(Beginning of INFORMATION SUPPLIED)

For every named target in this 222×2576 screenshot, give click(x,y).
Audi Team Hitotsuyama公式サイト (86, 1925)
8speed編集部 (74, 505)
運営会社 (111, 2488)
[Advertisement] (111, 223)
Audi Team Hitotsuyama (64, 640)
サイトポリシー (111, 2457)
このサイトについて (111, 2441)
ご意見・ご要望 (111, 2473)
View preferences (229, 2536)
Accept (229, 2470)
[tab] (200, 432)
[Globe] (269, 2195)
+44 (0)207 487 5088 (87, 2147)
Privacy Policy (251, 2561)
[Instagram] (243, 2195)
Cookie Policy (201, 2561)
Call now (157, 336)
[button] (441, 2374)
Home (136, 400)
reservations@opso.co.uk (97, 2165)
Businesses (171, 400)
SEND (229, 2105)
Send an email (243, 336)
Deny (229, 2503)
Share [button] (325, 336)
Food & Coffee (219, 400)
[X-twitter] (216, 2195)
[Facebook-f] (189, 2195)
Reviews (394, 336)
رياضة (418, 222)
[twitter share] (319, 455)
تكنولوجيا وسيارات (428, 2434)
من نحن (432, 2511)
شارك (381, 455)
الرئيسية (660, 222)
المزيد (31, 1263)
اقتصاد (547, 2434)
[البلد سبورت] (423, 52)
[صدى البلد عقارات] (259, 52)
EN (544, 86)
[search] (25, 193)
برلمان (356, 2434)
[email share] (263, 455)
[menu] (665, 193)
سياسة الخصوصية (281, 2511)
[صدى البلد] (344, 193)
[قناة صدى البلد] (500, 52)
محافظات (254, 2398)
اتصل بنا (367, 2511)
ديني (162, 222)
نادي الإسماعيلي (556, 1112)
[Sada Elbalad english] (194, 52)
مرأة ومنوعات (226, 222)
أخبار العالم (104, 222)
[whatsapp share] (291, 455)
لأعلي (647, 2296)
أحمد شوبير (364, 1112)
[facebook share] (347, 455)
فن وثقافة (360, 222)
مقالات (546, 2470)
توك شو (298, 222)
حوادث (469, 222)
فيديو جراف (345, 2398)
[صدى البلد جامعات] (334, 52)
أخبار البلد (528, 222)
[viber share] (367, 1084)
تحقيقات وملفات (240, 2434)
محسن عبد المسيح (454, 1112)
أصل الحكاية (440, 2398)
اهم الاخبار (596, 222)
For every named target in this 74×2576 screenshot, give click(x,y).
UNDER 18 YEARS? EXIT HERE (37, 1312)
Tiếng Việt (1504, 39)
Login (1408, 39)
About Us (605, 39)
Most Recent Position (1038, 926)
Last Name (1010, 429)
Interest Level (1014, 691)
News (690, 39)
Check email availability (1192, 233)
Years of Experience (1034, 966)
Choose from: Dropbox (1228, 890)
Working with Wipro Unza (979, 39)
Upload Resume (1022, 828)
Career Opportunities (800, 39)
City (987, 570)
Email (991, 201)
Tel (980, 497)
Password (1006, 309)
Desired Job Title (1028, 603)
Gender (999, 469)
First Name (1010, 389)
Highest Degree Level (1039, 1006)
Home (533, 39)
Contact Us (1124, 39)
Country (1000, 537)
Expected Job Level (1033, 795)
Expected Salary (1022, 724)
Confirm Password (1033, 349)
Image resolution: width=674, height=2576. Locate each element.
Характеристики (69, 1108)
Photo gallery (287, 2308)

(End of INFORMATION SUPPLIED)

YOUR OBJECTIVE: Go through the lines above and copy any that contain "Expected".

OUTPUT:
Expected Job Level (1033, 795)
Expected Salary (1022, 724)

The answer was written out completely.